As Blair marched off, Jimmy whispered, “Don’t worry, Hamish, I’ll drop over tomorrow if I can manage and give you a full report of what Roberts said. And by the time that lassie of yours has finished her reports for the papers, everyone will know it was you and not Blair who solved the mystery.”
The night had turned chilly. Hamish waited patiently until the lifeless body of Mary Roberts was brought up from the quarry.
Then he wearily went back to join Elspeth, who was sitting in her car with the engine on and the heater blasting.
“Get me to the office,” she urged Hamish when he told her Mary Roberts was dead. “I’ve got to send a lot of stories over to the nationals and the agencies.”
“Won’t it be locked?”
“Sam gave me a set of keys.”
“How are you feeling?”
“A bit sick. I was very frightened.”
Hamish hugged her and then, involuntarily, he kissed her full on the lips. He emerged from the kiss with his pulse racing. “Sorry about that,” he said hurriedly.
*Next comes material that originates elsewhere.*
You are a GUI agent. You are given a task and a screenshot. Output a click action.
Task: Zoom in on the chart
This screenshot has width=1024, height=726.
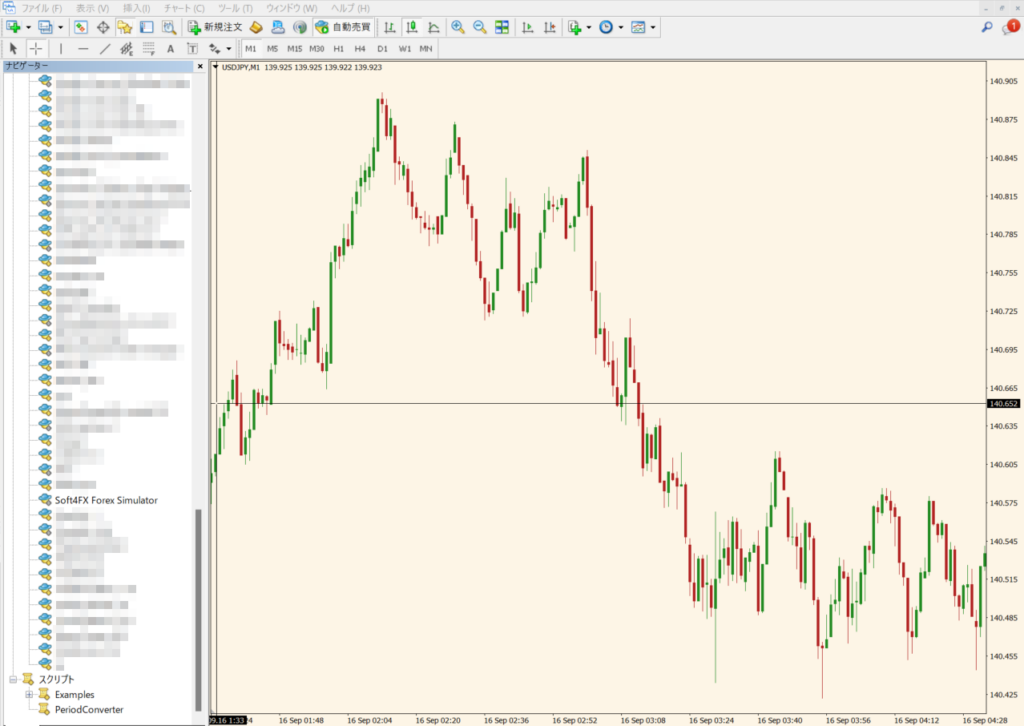tap(457, 28)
“For what?” demanded Elspeth crossly, and set off down the track.
¦
Before he went to bed, Hamish sat down at his computer and filed his report. He felt bone weary. He carefully skirted around his visits to Perth. After he had finished, he sat and scowled at the screen. The one piece of the jigsaw that was missing was why the Robertses had sent that video of the murder of Miss Beattie to the community centre film show. It just didn’t make sense. The trouble with dealing with amateurs, he thought, it was like dealing with madmen. It made them so hard to catch. He yawned and stretched. He wished now he hadn’t kissed Elspeth. It was time he had another girlfriend, but preferably someone outside the village, away from the gossiping tongues of Lochdubh.
¦
Jenny recovered quickly from her ordeal and, despite protests from hospital staff, insisted the press be allowed to interview her.
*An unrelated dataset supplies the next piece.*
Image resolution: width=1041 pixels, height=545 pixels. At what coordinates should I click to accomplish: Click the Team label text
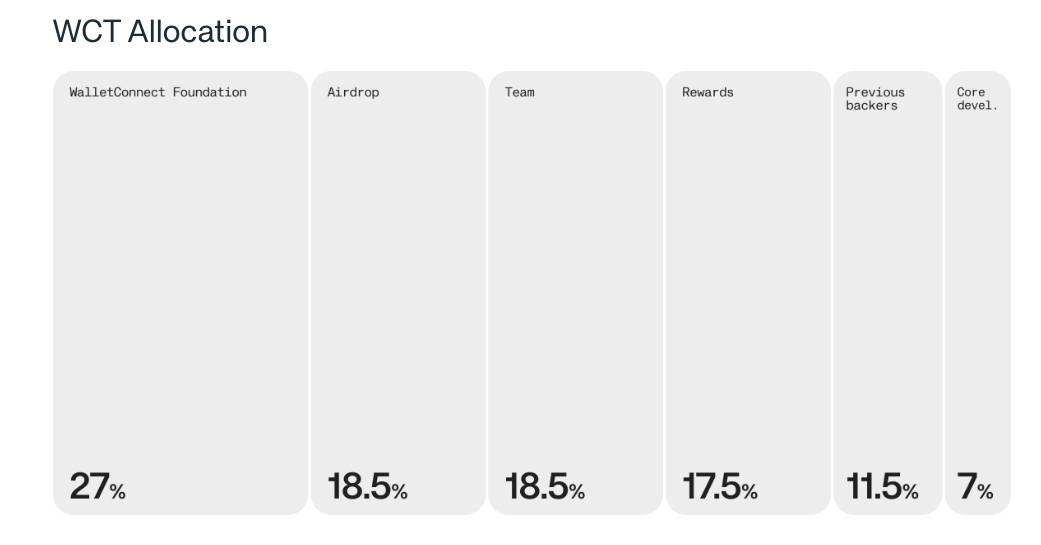point(519,92)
And so, although Elspeth had gamely sent out stories praising the acumen of Hamish Macbeth in solving the mystery, all that went by the board as far as the press were concerned. Jenny with her black curls and big brown eyes claimed to have worked out who the murderers were all by herself.
She only felt a little pang of conscience as she described how by sheer female intuition she had arrived at the solution and then followed that up with a colourful description of her ordeal. She did not mention Elspeth’s ‘haunting.’ Jenny had learned from the minister’s wife, Mrs. Wellington, who had called to visit her, that Pat Mallone had simply taken off, even though he knew she was missing. So, feeling rebuffed and diminished, she had decided to get as much glory out of her kidnapping as possible.